### [Provided records]
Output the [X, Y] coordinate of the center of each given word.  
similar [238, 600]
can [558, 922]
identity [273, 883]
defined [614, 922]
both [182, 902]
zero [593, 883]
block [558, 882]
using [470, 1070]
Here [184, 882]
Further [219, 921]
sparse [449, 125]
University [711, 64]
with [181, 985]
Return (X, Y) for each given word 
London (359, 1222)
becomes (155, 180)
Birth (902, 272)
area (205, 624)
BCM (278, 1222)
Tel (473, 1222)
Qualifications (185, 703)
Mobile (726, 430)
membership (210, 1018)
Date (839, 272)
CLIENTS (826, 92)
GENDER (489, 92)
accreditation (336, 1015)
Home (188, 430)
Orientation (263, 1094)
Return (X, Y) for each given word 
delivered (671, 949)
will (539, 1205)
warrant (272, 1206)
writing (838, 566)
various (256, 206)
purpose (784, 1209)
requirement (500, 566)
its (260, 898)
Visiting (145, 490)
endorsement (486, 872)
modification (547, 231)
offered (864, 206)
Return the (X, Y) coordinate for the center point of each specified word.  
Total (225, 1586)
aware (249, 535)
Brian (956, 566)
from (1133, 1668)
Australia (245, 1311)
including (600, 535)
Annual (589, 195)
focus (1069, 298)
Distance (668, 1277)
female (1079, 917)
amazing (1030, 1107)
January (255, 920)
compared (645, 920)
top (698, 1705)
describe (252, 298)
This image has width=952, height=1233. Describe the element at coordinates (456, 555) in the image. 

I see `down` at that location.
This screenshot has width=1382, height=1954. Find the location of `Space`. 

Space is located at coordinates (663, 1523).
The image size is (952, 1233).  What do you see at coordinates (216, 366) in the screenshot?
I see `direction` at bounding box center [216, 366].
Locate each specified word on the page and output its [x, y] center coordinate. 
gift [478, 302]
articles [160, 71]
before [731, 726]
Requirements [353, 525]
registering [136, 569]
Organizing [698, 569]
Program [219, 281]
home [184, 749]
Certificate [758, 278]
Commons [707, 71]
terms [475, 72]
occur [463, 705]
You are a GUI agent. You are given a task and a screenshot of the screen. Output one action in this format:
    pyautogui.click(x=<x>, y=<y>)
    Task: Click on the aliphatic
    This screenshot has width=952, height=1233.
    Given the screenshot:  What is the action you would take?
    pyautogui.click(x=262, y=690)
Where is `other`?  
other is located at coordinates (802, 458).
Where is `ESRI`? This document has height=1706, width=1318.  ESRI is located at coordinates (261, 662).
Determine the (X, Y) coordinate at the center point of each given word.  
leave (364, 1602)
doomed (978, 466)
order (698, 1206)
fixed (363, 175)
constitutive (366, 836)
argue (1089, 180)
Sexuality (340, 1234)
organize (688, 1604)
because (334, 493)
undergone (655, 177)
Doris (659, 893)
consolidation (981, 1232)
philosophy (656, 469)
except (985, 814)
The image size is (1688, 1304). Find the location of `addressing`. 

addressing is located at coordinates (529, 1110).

### [What is needed]
Please collect every line from the entries above that contains the string "located", and copy each of those lines in full. Letter case counts when matching.

### [Solution]
Space is located at coordinates (663, 1523).
other is located at coordinates (802, 458).
Where is `ESRI`? This document has height=1706, width=1318.  ESRI is located at coordinates (261, 662).
addressing is located at coordinates (529, 1110).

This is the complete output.